The material below contains a line with "Viewport: 197px width, 147px" and a line with "Given: Go to previous incident page arrow". Copy exactly those two lines and all lines between them.

* Records for this task
****************************************

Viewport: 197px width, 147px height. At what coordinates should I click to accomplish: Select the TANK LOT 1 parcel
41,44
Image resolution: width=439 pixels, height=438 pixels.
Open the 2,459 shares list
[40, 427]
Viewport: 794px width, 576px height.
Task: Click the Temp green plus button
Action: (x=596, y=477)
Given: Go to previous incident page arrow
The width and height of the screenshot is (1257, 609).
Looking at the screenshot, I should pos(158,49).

****************************************

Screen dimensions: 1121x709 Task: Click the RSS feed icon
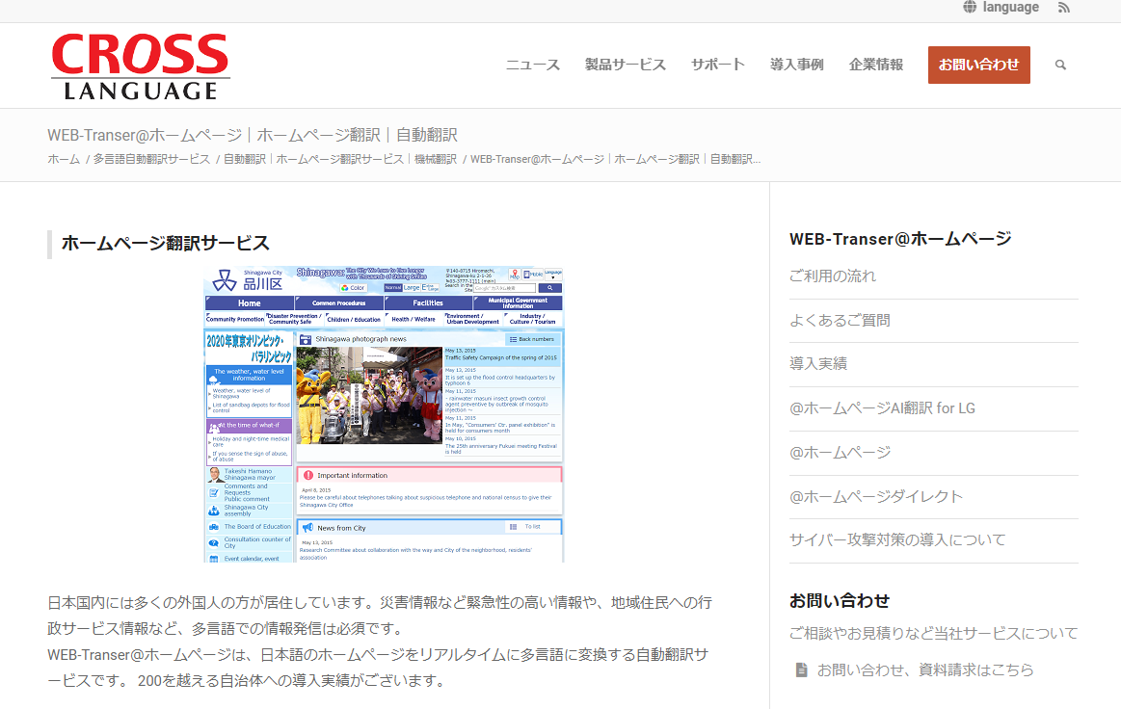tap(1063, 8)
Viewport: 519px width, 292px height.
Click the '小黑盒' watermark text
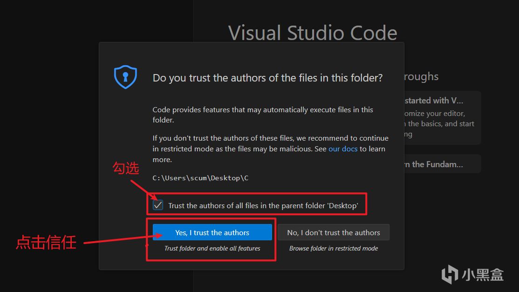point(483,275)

****************************************

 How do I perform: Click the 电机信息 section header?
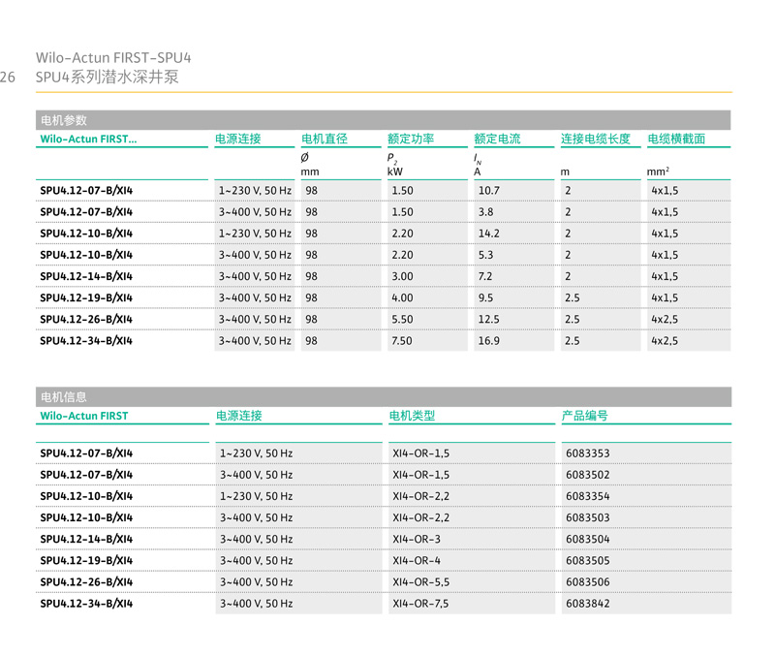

****************************************

* Response to the task
Viewport: 197px width, 147px height. At what coordinates should I click to accomplish: Select the TANK LOT 1 parcel
41,44
Image resolution: width=439 pixels, height=438 pixels.
Open the 2,459 shares list
[40, 427]
Viewport: 794px width, 576px height.
Task: Click the Temp green plus button
Action: (x=596, y=477)
Given: Go to previous incident page arrow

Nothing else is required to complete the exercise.